◆ EXCERPT TO READ
::::::::
# Morel find percentages by tree



## Pettit877 (Apr 8, 2019)

All curious what everyone’s go to trees are in there area and what the percentage of your finds break down by tree species.

Apples
Elms
Ash
Sycamore 
Cottonwood 
Poplar 

Eric


----------



## am19forever (Apr 18, 2017)

Pettit877 said:


> All curious what everyone’s go to trees are in there area and what the percentage of your finds break down by tree species.
> 
> Apples
> Elms
> ...


 My go to trees are elm and old apple orchards here in wayne county we have plenty of those. I have also found them under a single pine tree and in working peach orchards.Never hunted hard around ash, poplar or other trees but gonna give it a try this season as I read other threads of people having success around them. Were right around the corner plenty of rain just need some warmer days/nights!


----------



## geogymn (Apr 17, 2013)

Apples and Ash are my bread and butter tree. They are the most consistent albeit there could be few or a lot and be far between finds.
I could look at a 100 dead Elm and find squat but occasionally run into a mother lode.
I have one consistent Poplar spot.
Have had some luck under Black Walnut.
I have walked in many of forest that looked like prime Morel habitat only to be denied. 
The tree species is important but so is the soil methinks. That is why proven ground is key. The chemistry is there.


----------



## beagleboy (Feb 16, 2018)
::::::::
◆ PROVIDED MATERIAL
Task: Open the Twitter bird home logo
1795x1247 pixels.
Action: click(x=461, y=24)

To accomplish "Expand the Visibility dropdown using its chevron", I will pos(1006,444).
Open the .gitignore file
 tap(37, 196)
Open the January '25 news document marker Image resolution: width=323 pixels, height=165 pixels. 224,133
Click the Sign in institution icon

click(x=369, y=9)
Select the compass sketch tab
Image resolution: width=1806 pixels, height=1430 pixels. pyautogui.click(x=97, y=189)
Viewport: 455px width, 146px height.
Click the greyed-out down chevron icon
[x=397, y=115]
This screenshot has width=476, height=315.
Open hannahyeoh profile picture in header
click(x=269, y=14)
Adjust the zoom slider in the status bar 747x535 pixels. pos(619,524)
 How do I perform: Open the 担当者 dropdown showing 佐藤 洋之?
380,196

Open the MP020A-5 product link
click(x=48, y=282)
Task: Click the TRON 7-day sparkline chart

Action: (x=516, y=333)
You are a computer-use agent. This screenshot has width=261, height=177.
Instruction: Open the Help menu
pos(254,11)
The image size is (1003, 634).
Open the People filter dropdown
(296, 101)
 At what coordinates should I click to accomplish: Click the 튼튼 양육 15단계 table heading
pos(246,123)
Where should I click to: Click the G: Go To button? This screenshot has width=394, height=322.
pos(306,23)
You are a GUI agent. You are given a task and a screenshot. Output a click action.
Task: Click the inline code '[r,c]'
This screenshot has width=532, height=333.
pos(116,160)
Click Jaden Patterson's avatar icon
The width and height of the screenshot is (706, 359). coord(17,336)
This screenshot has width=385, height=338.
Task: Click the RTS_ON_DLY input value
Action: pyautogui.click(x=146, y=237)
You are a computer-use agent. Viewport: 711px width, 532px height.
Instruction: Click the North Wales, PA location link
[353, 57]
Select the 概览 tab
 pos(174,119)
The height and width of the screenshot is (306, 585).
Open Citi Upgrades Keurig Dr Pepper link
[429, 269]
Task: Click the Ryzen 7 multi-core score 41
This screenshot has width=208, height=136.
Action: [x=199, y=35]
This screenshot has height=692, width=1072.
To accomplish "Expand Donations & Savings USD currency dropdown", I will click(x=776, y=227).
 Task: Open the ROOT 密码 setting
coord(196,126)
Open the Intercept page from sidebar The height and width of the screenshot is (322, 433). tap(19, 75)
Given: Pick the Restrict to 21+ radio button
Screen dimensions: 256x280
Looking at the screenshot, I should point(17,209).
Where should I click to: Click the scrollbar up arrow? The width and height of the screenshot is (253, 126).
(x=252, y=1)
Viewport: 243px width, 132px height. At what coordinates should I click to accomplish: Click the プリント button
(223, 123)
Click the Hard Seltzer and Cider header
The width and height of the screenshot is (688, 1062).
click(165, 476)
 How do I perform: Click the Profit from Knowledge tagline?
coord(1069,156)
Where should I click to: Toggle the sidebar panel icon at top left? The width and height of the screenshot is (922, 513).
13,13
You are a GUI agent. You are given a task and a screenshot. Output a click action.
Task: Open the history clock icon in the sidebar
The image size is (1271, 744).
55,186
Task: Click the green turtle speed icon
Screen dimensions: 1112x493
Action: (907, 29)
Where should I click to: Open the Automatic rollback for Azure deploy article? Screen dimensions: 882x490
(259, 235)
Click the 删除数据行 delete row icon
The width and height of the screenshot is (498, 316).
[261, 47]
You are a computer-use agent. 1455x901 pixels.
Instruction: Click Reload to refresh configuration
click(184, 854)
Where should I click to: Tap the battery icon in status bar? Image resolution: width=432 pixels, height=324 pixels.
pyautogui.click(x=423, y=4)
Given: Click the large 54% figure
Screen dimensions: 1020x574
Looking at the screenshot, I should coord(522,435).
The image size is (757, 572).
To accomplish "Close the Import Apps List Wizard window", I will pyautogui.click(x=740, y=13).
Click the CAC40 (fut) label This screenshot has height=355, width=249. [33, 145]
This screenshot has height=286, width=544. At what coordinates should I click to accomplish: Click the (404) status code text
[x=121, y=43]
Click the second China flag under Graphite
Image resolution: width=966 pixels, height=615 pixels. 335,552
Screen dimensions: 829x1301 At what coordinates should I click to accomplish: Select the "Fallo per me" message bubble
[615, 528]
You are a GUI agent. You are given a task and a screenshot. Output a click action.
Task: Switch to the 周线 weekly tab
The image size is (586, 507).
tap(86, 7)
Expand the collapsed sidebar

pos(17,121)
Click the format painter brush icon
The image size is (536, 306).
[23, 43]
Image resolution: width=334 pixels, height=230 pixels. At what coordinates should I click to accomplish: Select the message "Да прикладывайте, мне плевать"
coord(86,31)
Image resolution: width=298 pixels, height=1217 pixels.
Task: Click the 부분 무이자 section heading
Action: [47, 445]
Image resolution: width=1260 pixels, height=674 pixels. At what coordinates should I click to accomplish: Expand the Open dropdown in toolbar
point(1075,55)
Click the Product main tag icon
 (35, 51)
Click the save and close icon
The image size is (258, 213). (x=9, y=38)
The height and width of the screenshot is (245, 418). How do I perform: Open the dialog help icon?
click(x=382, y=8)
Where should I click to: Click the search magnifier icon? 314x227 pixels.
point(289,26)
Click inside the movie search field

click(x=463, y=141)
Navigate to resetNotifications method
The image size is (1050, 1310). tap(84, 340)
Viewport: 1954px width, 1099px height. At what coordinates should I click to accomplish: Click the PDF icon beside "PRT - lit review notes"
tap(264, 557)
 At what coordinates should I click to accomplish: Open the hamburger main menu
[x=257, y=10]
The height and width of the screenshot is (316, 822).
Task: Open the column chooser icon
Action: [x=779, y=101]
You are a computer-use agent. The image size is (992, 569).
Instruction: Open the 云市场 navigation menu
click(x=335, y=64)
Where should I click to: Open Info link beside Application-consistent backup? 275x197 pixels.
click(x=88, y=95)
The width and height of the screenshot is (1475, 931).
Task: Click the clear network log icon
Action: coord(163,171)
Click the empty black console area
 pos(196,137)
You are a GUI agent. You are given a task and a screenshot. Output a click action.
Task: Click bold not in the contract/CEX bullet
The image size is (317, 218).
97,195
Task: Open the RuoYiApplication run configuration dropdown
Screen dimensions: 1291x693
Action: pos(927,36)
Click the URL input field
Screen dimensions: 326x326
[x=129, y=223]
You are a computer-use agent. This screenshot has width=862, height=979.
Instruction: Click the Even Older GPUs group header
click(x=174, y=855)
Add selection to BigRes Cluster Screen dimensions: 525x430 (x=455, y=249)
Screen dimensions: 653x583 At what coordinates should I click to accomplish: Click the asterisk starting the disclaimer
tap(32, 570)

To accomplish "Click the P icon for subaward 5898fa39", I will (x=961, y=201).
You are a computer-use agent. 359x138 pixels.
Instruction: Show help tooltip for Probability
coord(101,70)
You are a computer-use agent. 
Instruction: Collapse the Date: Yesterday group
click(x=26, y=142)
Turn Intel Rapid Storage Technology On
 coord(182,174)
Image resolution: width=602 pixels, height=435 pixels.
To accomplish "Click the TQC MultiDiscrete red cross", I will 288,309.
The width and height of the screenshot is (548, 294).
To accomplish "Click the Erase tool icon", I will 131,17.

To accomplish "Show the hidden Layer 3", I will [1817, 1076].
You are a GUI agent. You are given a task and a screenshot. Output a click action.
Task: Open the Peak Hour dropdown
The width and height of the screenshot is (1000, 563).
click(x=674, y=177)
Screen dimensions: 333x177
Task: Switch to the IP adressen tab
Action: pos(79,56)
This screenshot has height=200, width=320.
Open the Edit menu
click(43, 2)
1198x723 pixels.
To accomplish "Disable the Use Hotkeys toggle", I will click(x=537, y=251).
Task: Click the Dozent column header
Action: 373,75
::::::::
◆ TASK LIST
**a)** From the morel thread, list the tree species that Pettit877 names in the opening post.
**b)** According to the morel thread, why does geogymn consider proven ground key?

◆ PROBLEM SOLUTIONS
**a)** Apples, Elms, Ash, Sycamore, Cottonwood, Poplar

**b)** Geogymn thinks soil matters as much as tree species, and on proven ground the right soil chemistry is already there. This fits geogymn's experience of walking many forests that looked like prime morel habitat and finding nothing.